All these aspects play a very important role for multivariate methods. But not only that, we’ll see in a moment how many statistical summaries can be obtained through inner products.

## 7.2 Length

Another important usage of the inner product is that it allows us to define the length of a vector $$\mathbf{x}$$, denoted by | |, as the square root of the inner product with itself::

$\| \mathbf{x} \| = \sqrt{\mathbf{x^\mathsf{T} x}}$

which is typically known as the norm of a vector. We can calculate the length of the vector weight:

$\| \texttt{weight} \| = \sqrt{(150 \times 150) + (172 \times 172)} = 228.2192$

Likewise, the length of the vector height:

$\| \texttt{height} \| = \sqrt{(49 \times 49) + (77 \times 77)} = 91.2688$

Note that the inner product of a vector with itself is equal to its squared norm: $$\mathbf{x^\mathsf{T} x} = \| \mathbf{x} \|^2$$

## 7.3 Angle

In addition to the length of a vector, the angle between two nonzero vectors $$\mathbf{x, y}$$ can also be expressed using inner products.
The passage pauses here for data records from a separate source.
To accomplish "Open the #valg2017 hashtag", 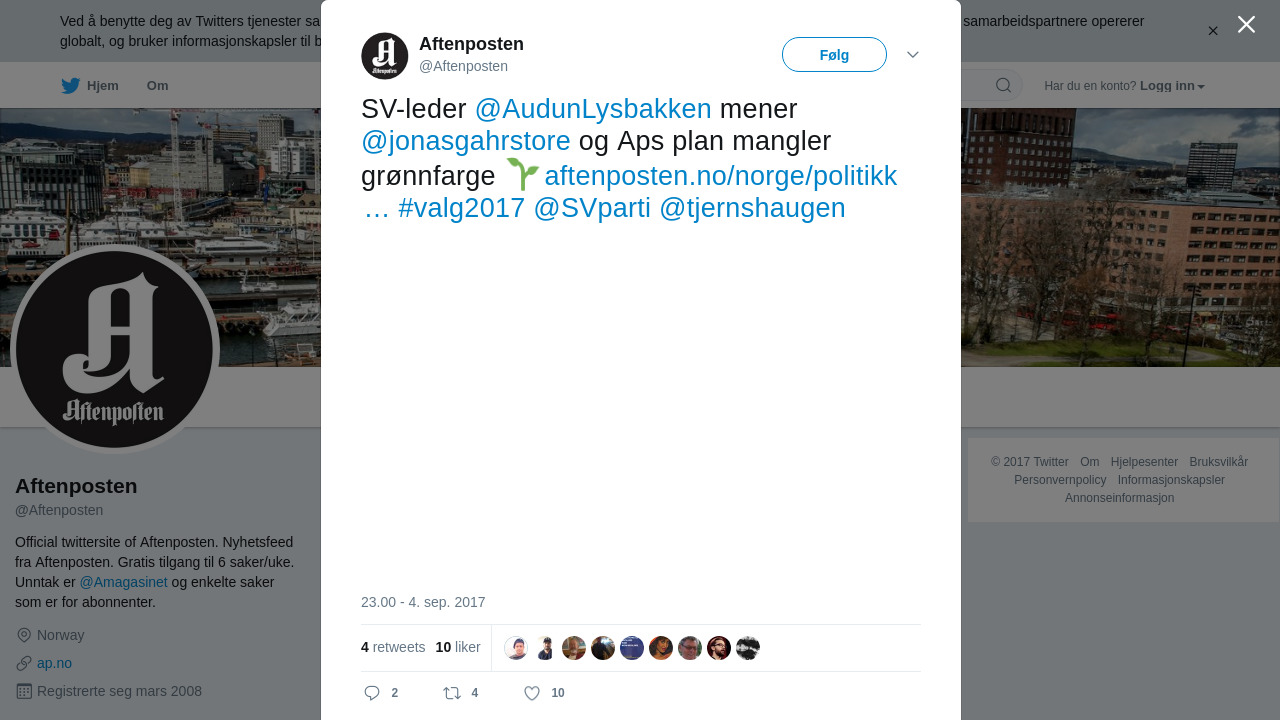I will pyautogui.click(x=461, y=208).
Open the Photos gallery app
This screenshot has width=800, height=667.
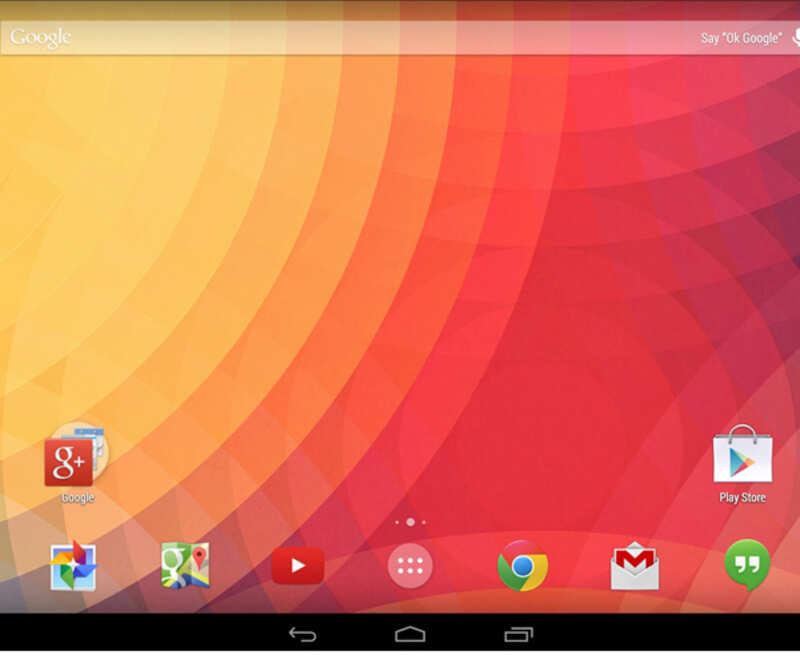click(73, 564)
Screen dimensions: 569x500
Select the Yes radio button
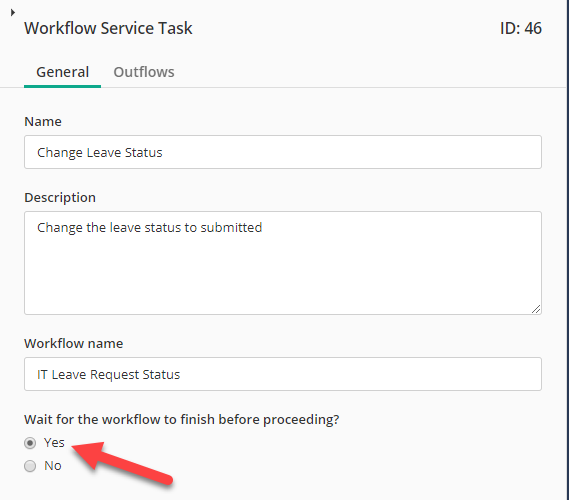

The angle $$\theta$$ is such that:

$cos(\theta) = \frac{\mathbf{x^\mathsf{T} y}}{\sqrt{\mathbf{x^\mathsf{T} x}} \hspace{1mm} \sqrt{\mathbf{y^\mathsf{T} y}}}$

or

$cos(\theta) = \frac{\mathbf{x^\mathsf{T} y}}{\| \mathbf{x} \| \hspace{1mm} \| \mathbf{y} \|}$

Equivalently, we can reexpress the formula of the inner product using

$\mathbf{x^\mathsf{T} y} = \| \mathbf{x} \| \hspace{1mm} \| \mathbf{y} \| \hspace{1mm} cos(\theta)$

The angle between weight and height in $$\mathbf{M}$$ is such that:

$cos(\theta) = \frac{20594}{228.2192 \times 91.2688} = 0.9887$

## 7.4 Orthogonality

Besides calculating lengths of vectors and angles between vectors, an inner product allows us to know whether two vectors are orthogonal. In a two dimensional space, orthogonality is equivalent to perpendicularity; so if two vectors are perpendicular to each other—the angle between them is a 90 degree angle—they are orthogonal. Two vectors vectors $$\mathbf{x}$$ and $$\mathbf{y}$$ are orthogonal if their inner product is zero:

$\mathbf{x^\mathsf{T} y} = 0 \iff \mathbf{x} \hspace{1mm} \bot \hspace{1mm} \mathbf{y}$

## 7.5 Projection

The last aspect I want to touch related with the inner product is the so-called projections. The idea we need to consider is the orthogonal projection of a vector $$\mathbf{y}$$ onto another vector $$\mathbf{x}$$.

The basic notion of projection requires two ingredients: two vectors $$\mathbf{x}$$ and $$\mathbf{y}$$. To obtain the projection of $$\mathbf{y}$$ onto $$\mathbf{x}$$, we need to express $$\mathbf{x}$$ in unit norm. The obtained projection $$\hat{\mathbf{y}}$$ is expressed as $$a \mathbf{x}$$. This means that a projection implies multiplying $$\mathbf{x}$$ by some number $$a$$, such that $$\hat{\mathbf{y}} = a \mathbf{x}$$ is a stretched version of $$\mathbf{x}$$. This is better appreciated in the following figure.

Having two nonzero vectors $$\mathbf{x}$$ and $$\mathbf{y}$$, we can project $$\mathbf{y}$$ on $$\mathbf{x}$$

$projection = \mathbf{x} \left( \frac{\mathbf{y^\mathsf{T} x}}{\mathbf{x^\mathsf{T} x}} \right)$

$= \mathbf{x} \left( \frac{\mathbf{y^\mathsf{T} x}}{\| \mathbf{x} \|^2} \right)$